André Tubeuf l’inimitable

La mort a fini par saisir celui qu’on ne pensait pas mortel : André Tubeuf est parti ce matin sur les ailes du chant, au mitan de sa 91ème année.

Au moment de recenser quelques souvenirs que j’ai de lui, et surtout de ses écrits, je tombe sur cet article de La Croix écrit à la veille de son quatre-vingt-dixième anniversaire en juillet 2020 : André Tubeuf, l’art de creuser son microsillon. Je dirais difficilement plus et mieux.

©Vincent MULLER/Opale/Leemage

J’ai d’abord connu André Tubeuf comme auteur de nombreuses pochettes de disques – l’impression qu’il avait un peu le monopole chez EMI ! – puis sur France Musique dans l’émission Domaine privé dans les années 1994/1995, et évidemment d’innombrables fois au concert où il était d’une assiduité redoutée. Mais je n’ai jamais été un de ses familiers, et nous n’avons jamais eu que des rapports d’extrême courtoisie. Je l’admirais infiniment, mais je n’ai jamais osé le lui dire…
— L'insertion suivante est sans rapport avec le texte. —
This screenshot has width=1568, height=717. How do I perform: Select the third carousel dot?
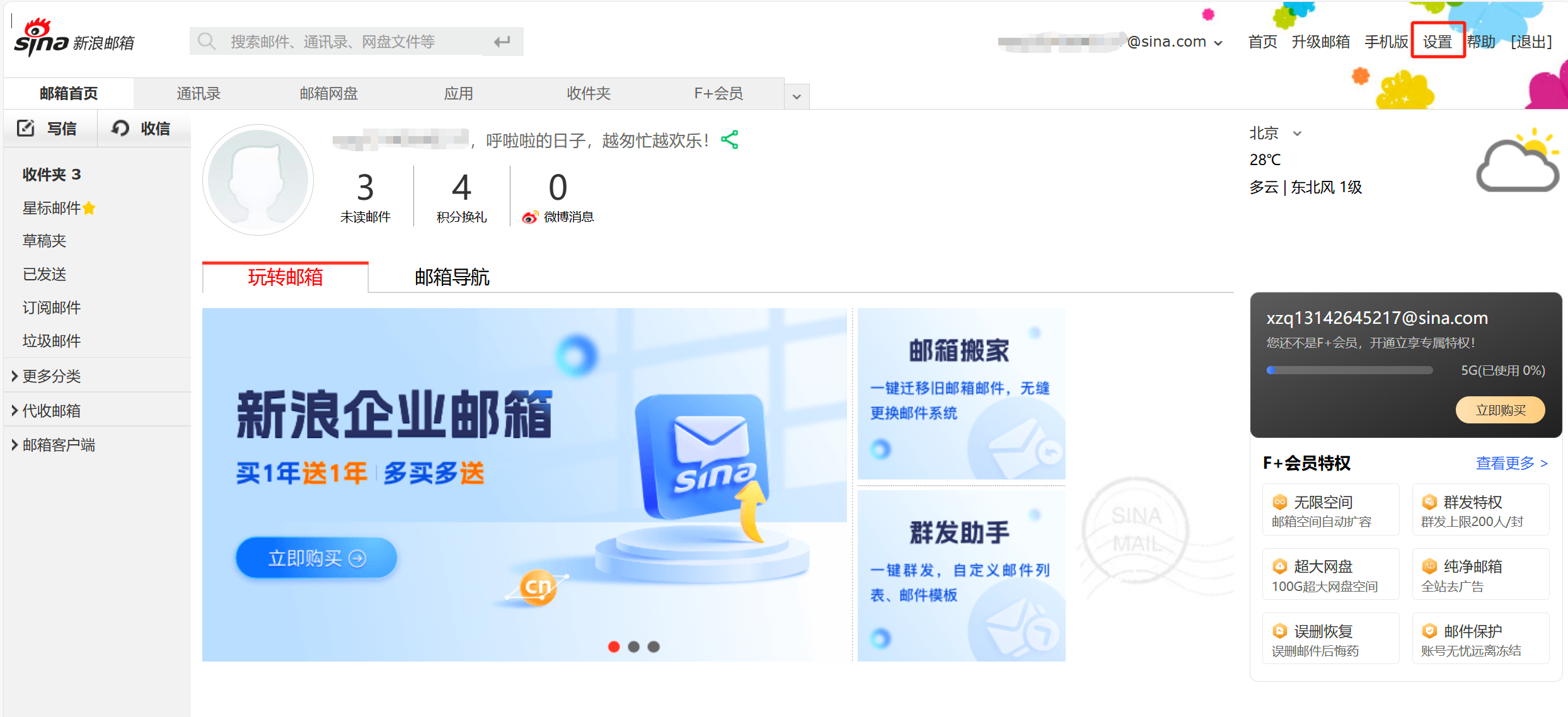[654, 646]
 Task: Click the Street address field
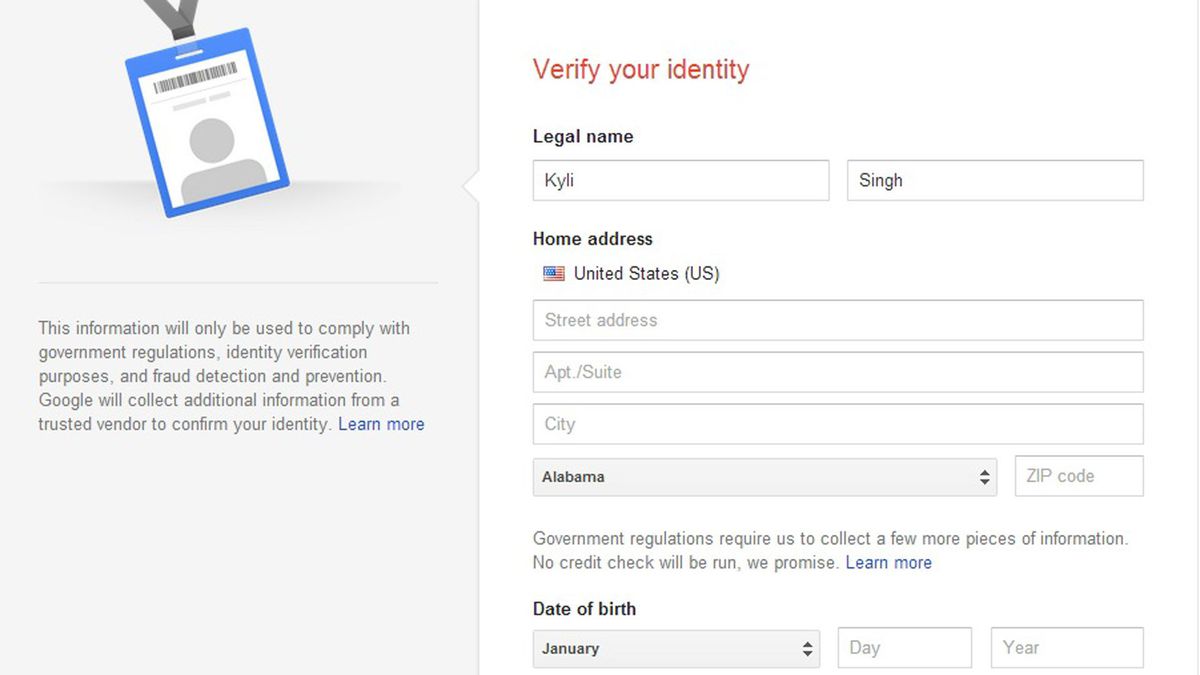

France Musique lui avait heureusement consacré une magnifique série d’émissions en 2020 : à réécouter absolument.

Un style inimitable

André Tubeuf, l’érudit, l’intellectuel, le professeur de philosophie, c’est d’abord un style. Inimitable. Il y avait une manière de parler Tubeuf, il y a une manière d’écrire Tubeuf. Parfois agaçantes de préciosité, toujours admirables de science de la langue et de la musique. Avec des enthousiasmes irréductibles – Arrau, Schwarzkopf, Serkin, et d’autres – et des rejets tout aussi abrupts.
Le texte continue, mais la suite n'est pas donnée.